A few minutes later, though, a local gay activist of our acquaintence walked in. Apparently he was smarter than us, because he was dressed in a suit and tie and had no trouble getting past the gatekeepers. Alas, though, one of Don's staffers recognized him, and before we knew it, a conversation started between them that got, uh, louder and more animated with each moment. When two security guys dragged Bill out, and Solly was giving us That Look, we decided that it'd be a good time to mosey on out. As I got up to leave, I shook Ritter's hand and told him, "Well, Don, at least now you and I finally have something in common."
"What's that?", he asked.
"We're both unemployed."
A few months later, I got to meet the new Congressman, Paul McHale. I was speaking at the dedication of a local monument to injured workers (we had some friendly contacts at the AFL-CIO, who always made sure one of us Wobblies was invited to speak--we were sort of their pet radicals). I still remember the (very short) standard stump speech I gave at every such event:
"Fellow workers:
When I was in school, I was never taught anything about labor history. All I was taught was that some kindly old men in Congress decided to pass a law one day to make things better for workers. It wasn't until I got out of school that I learned that the labor movement has a history -- and it's a history of struggle and warfare.

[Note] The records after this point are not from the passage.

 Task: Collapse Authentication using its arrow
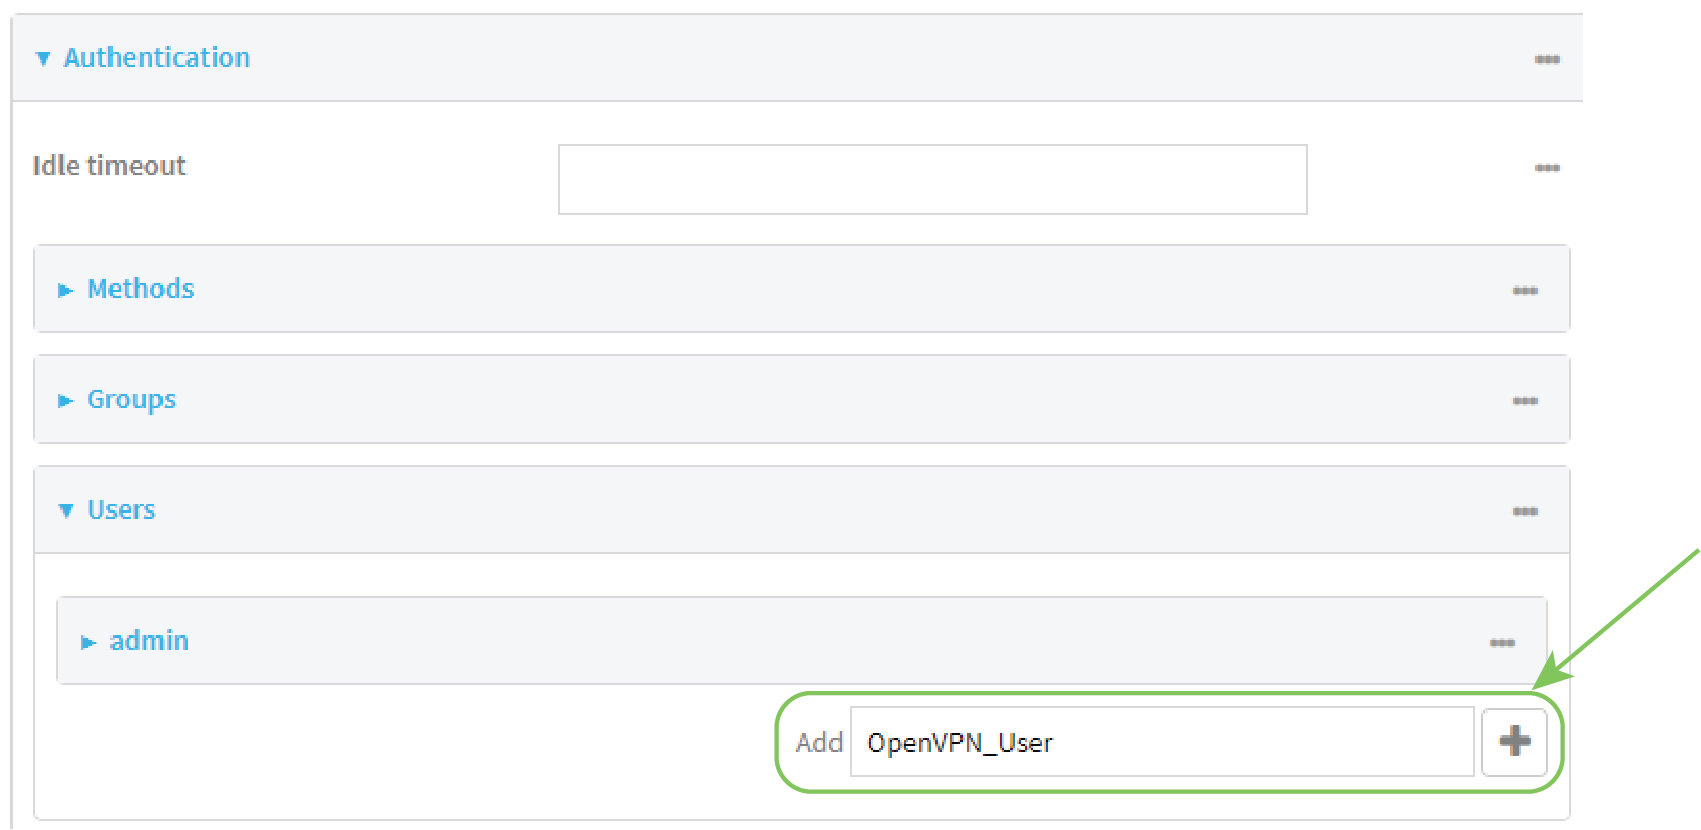(43, 59)
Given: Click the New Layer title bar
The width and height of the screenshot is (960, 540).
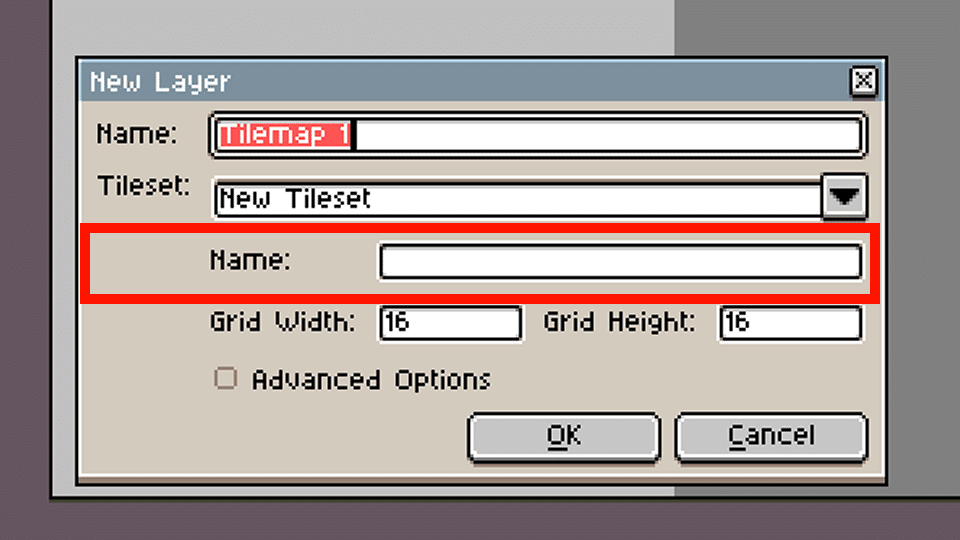Looking at the screenshot, I should coord(465,81).
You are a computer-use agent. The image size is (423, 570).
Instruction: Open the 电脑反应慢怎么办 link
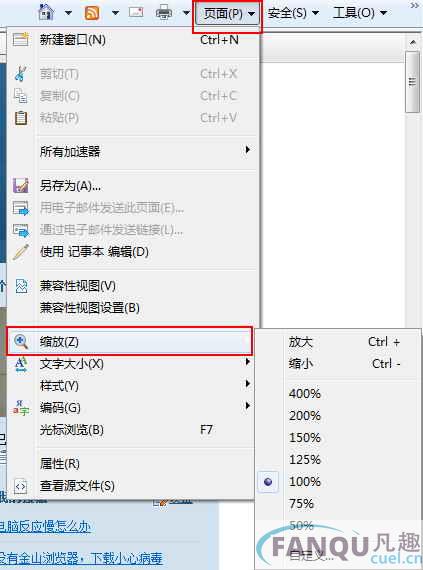pyautogui.click(x=45, y=526)
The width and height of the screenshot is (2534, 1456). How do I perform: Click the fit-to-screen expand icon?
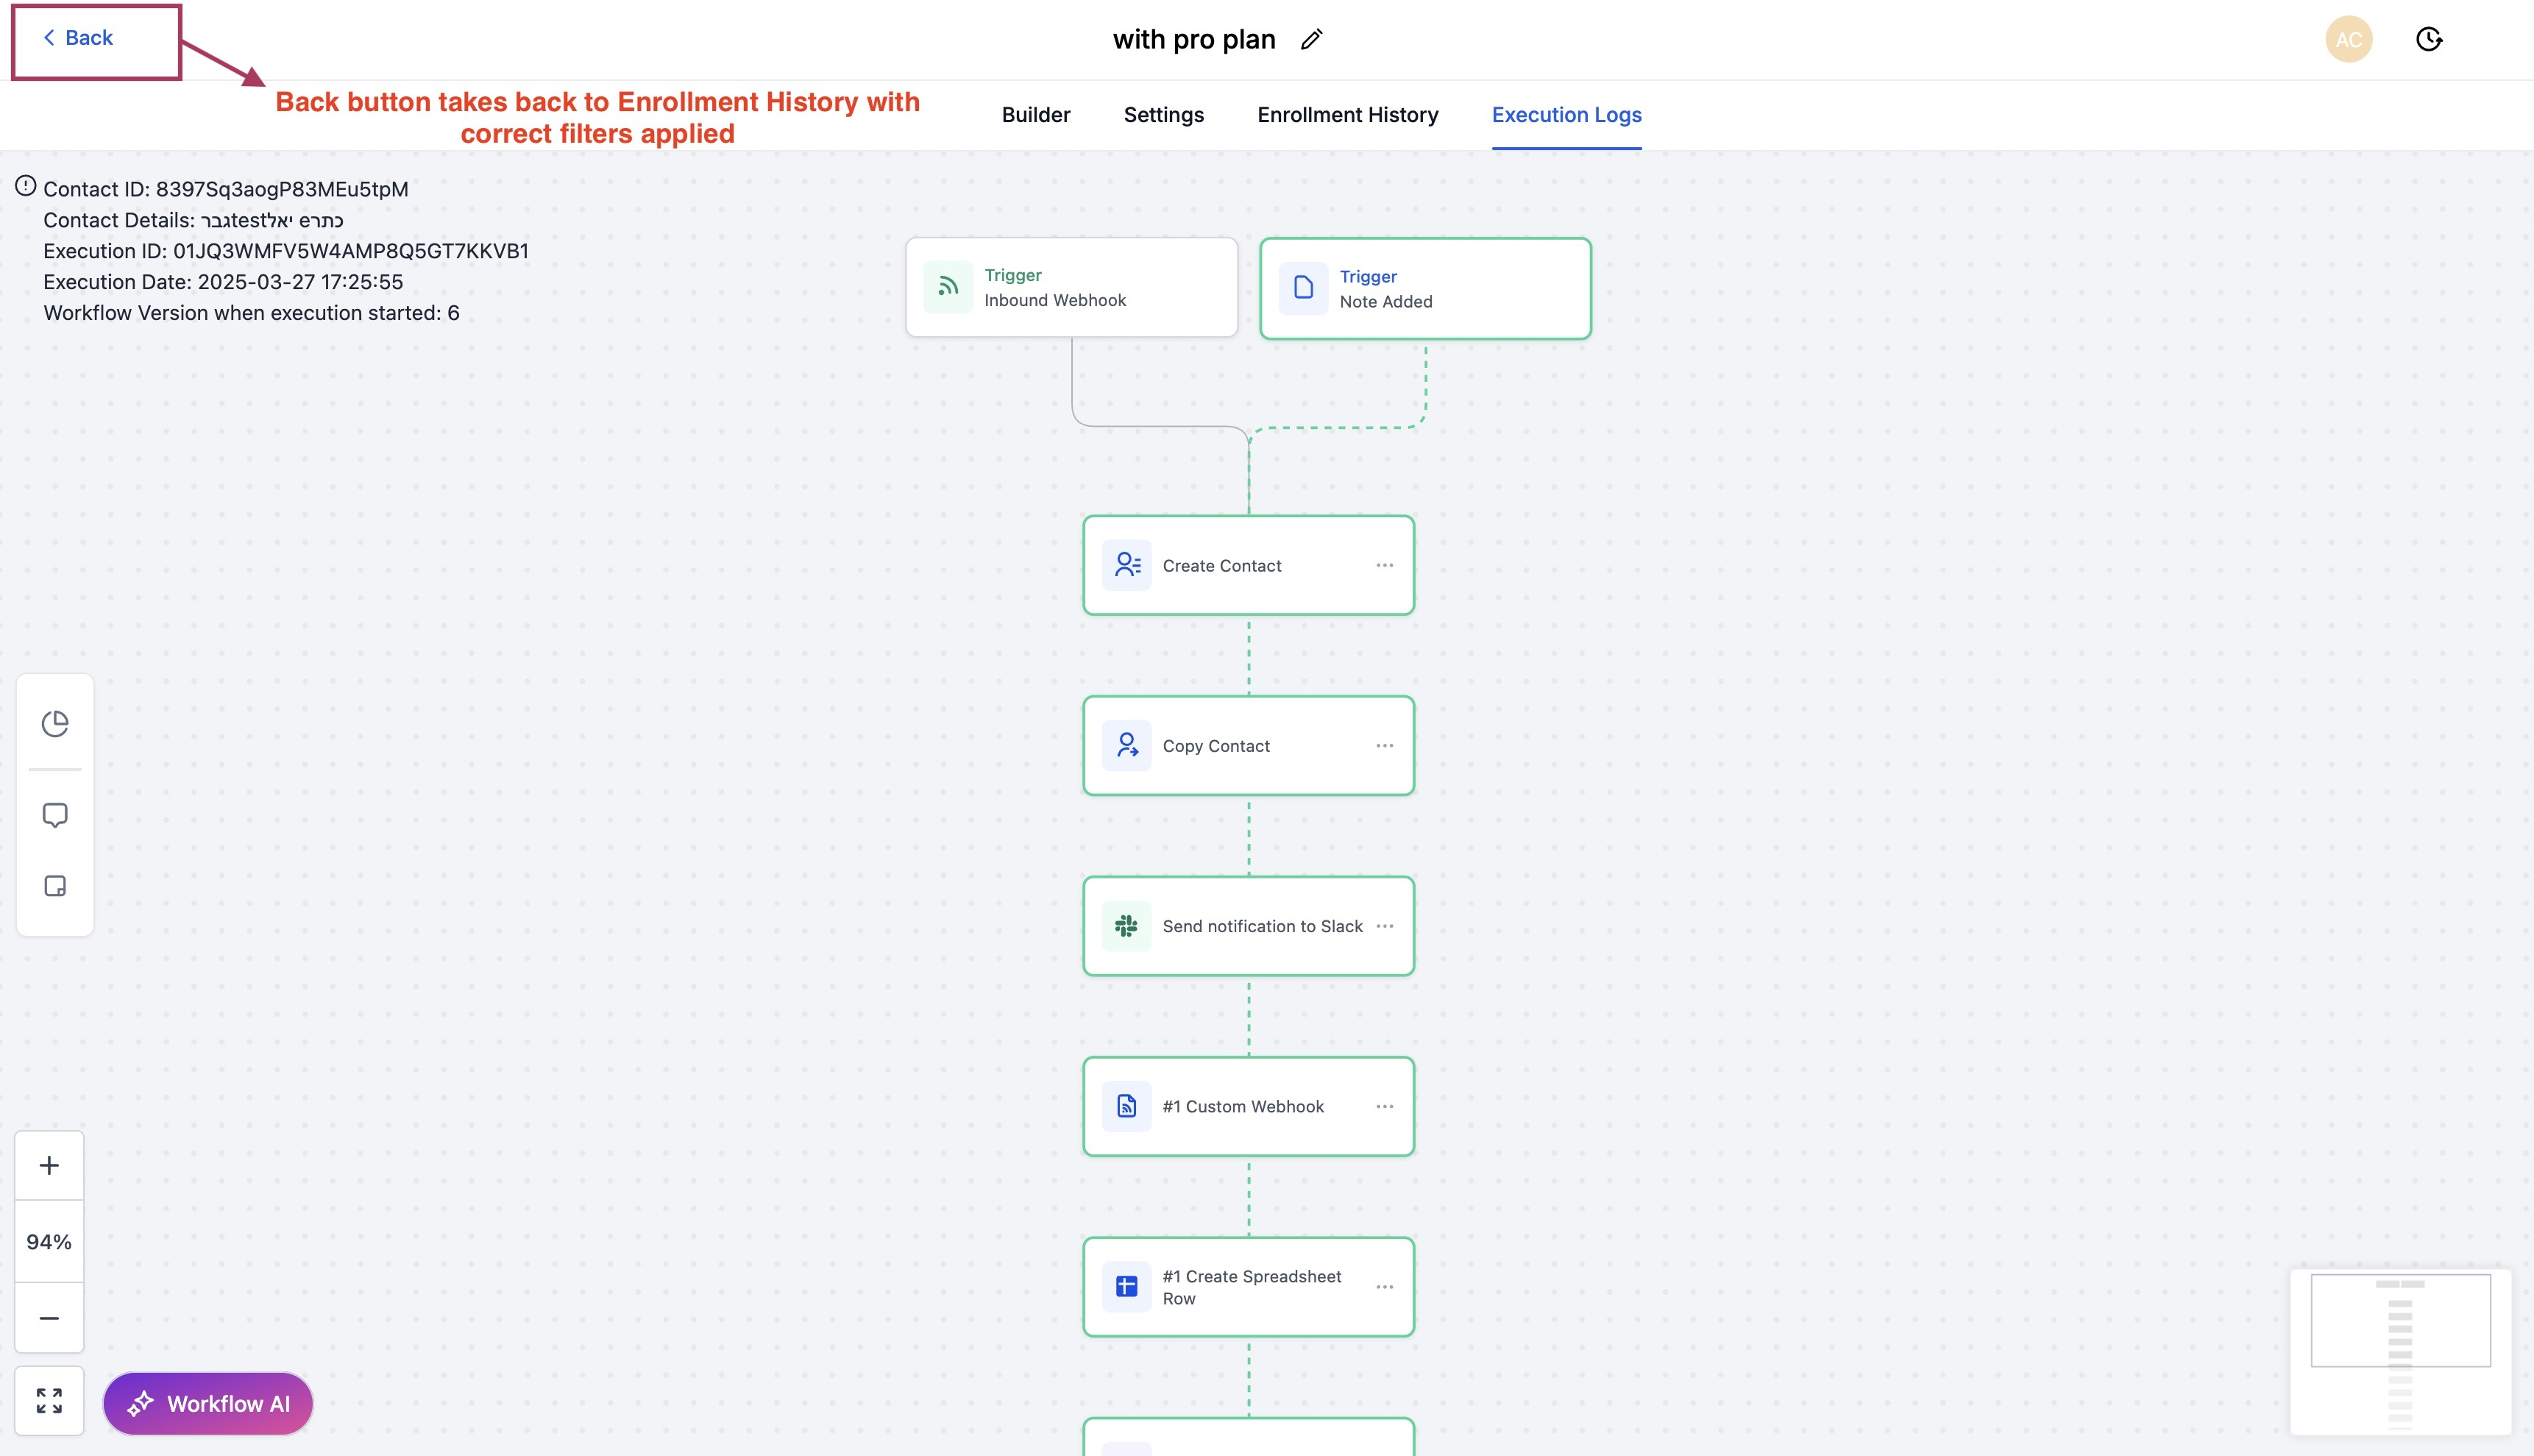pos(49,1400)
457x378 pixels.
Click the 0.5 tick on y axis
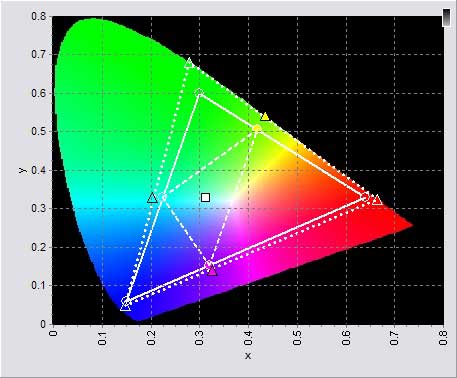pos(39,131)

We need to keep in mind a few fundamental things. The business interests aren't in business to give us jobs. They're not there to make money for us. The business interests have never given us a goddamn thing -- everything we have, we have because we organized for it, we fought for it, and very many times, we died for it. And if we forget that -- if we forget who we are and where we have come from, then everything we have will be gone.
We are not humans to them. We are equipment. We are no different than a computer terminal or a tow-motor or a pallette jack. We are just something else that they have to pay for if they want to make money. Just another thing that they buy as cheaply as they can, use until it wears out or breaks down, then throw away and buy a new one. And when they buy a new one, they don't care what color it is or what language it speaks or what country it comes from. All they care is "Can it make me money better than that one over there?"
We need to keep in mind the words that my fellow Wobbles spoke almost 100 years ago; "The working class and the employing class have nothing in common. Between these two classes, a struggle must go on, until the workers of the world organize as a class, take possession of the means of production, and abolish the wage system."
Thank you very much. One big union, one general strike, and Solidarity Forever!"
It so happened that Paul McHale spoke shortly after I did, and his opening words were, "Hi, I'm Paul McHale, and I'm one of those kindly old men in Congress." We ended up sharing a few beers afterwards.
I left the Lehigh Valley a few years after that. The depressing atmosphere (economic and social) was unbearable. So I moved to . . . Florida. Yeah. Where I can't swing a dead cat by the tail without smacking a right-wing fundamentalist militia kook. I may indeed be the only radical in the entire state.